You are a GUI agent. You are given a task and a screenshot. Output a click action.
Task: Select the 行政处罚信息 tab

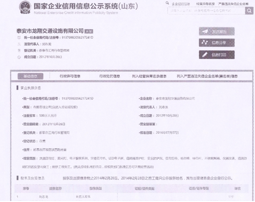click(109, 76)
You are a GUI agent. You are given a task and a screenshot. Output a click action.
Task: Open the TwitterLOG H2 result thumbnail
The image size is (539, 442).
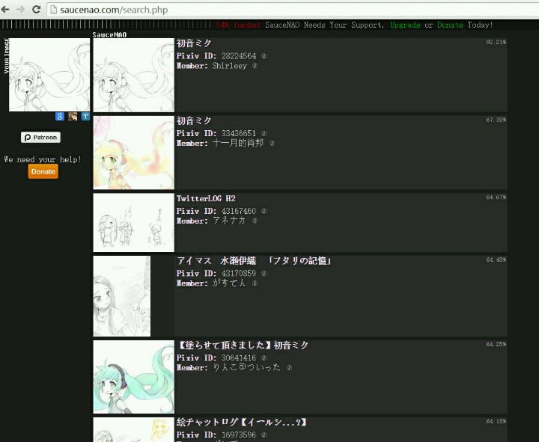click(x=133, y=223)
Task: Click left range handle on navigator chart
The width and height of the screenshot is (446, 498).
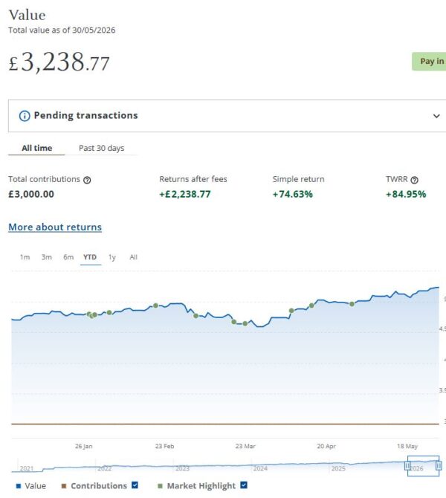Action: pos(407,466)
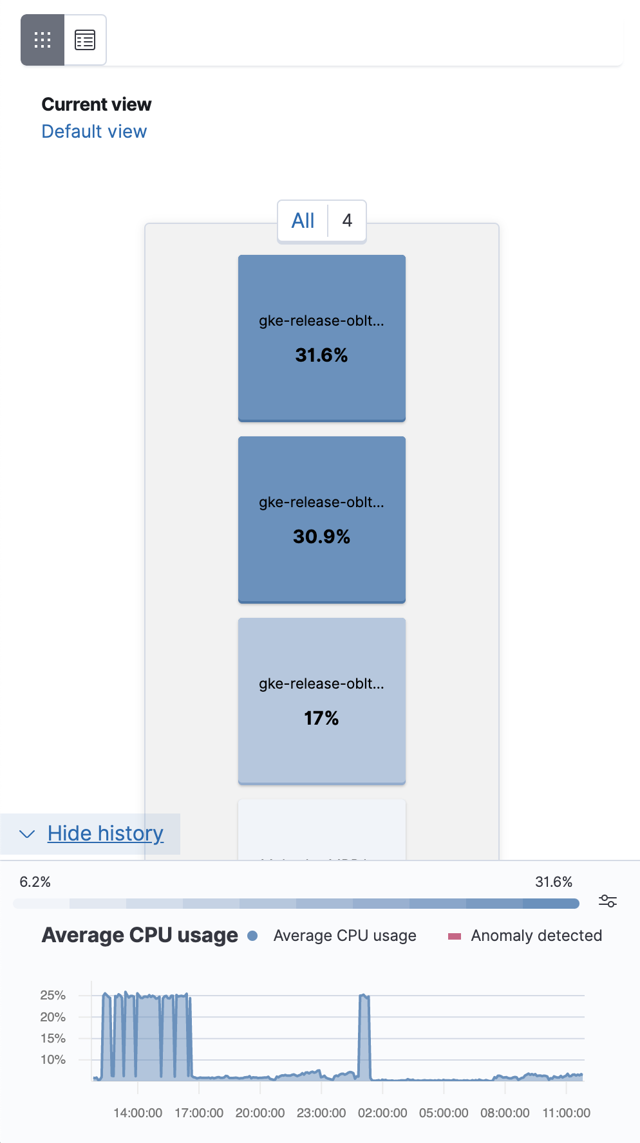This screenshot has height=1143, width=640.
Task: Open the Default view link
Action: pyautogui.click(x=93, y=131)
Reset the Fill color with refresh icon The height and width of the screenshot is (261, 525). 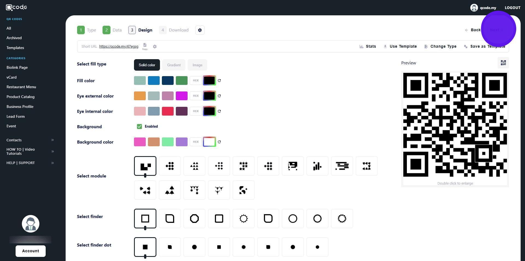(x=219, y=81)
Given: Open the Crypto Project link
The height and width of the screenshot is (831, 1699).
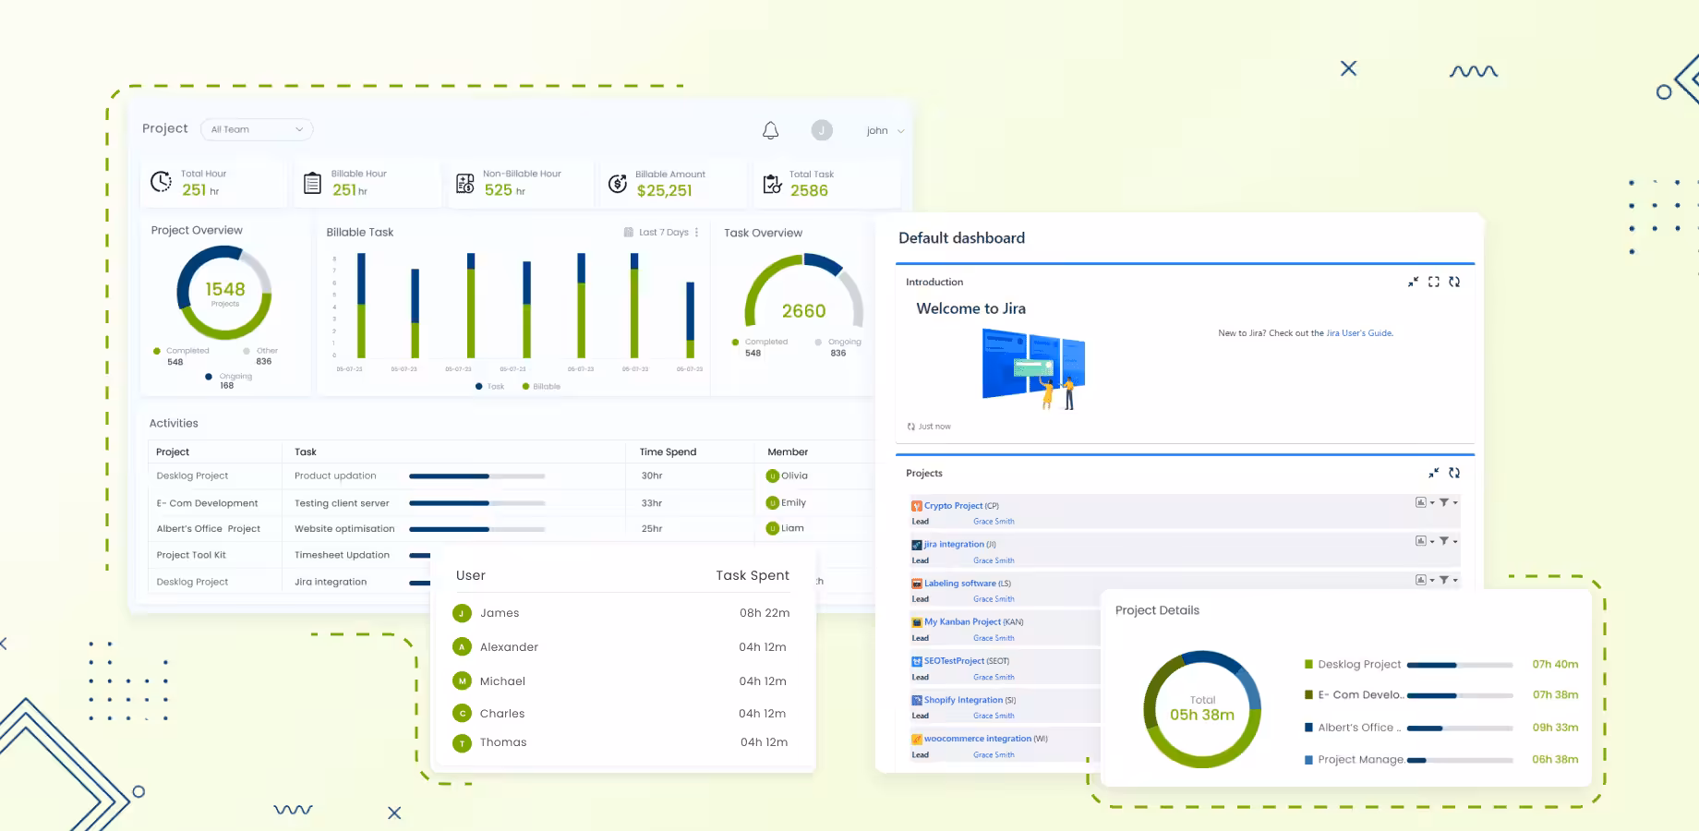Looking at the screenshot, I should point(953,506).
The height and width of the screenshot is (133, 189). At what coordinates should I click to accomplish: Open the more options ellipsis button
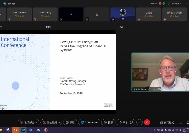pos(139,122)
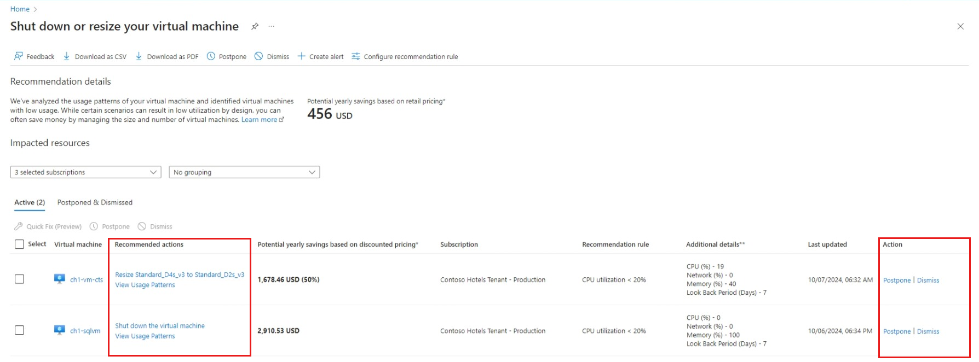Click the Create alert plus icon
The height and width of the screenshot is (362, 979).
click(301, 56)
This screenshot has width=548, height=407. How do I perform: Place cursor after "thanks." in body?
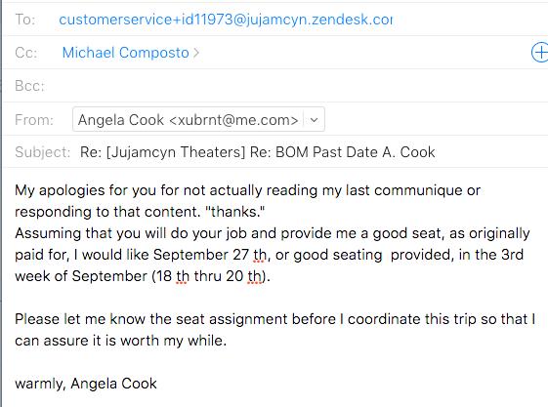coord(266,212)
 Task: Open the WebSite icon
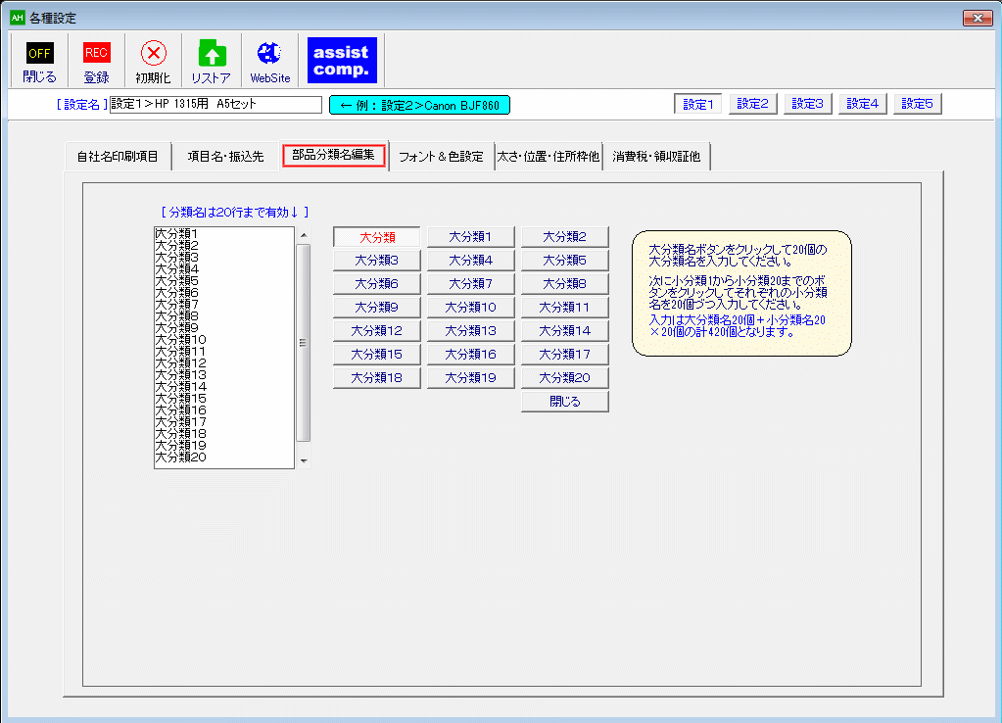(268, 60)

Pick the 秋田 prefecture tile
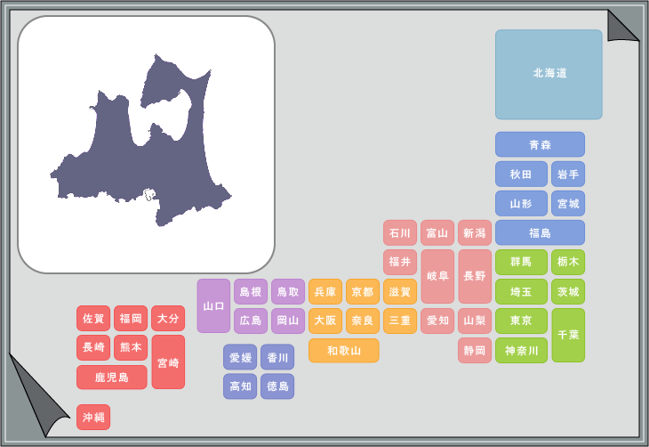click(521, 174)
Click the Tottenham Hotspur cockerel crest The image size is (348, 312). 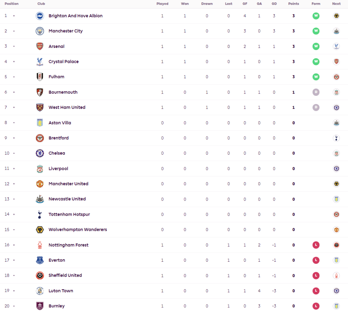(40, 214)
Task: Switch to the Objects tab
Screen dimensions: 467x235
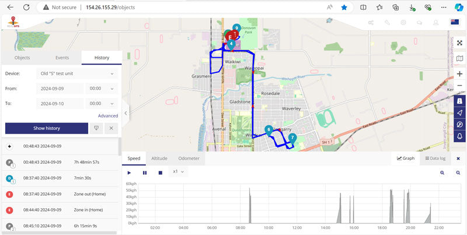Action: [22, 58]
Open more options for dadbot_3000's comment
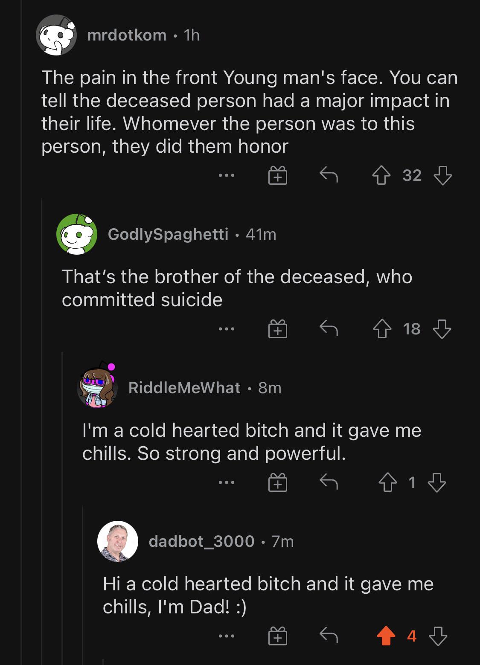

____________________

◆ EXERCISE OBJECTIVE
Can you copy out the records word for word, from their very first line through the line containing "Action: pyautogui.click(x=93, y=131)", leaving the pictures out of your answer?

◆ THE ANSWER
You are a GUI agent. You are given a task and a screenshot. Output a click action.
Task: Select the 行政处罚信息 tab

click(109, 76)
You are a GUI agent. You are given a task and a screenshot. Output a click action.
Task: Open the TwitterLOG H2 result thumbnail
The image size is (539, 442).
click(x=133, y=223)
Task: Click left range handle on navigator chart
The width and height of the screenshot is (446, 498).
Action: pos(407,466)
This screenshot has height=1143, width=640.
Task: Open the Default view link
Action: pyautogui.click(x=93, y=131)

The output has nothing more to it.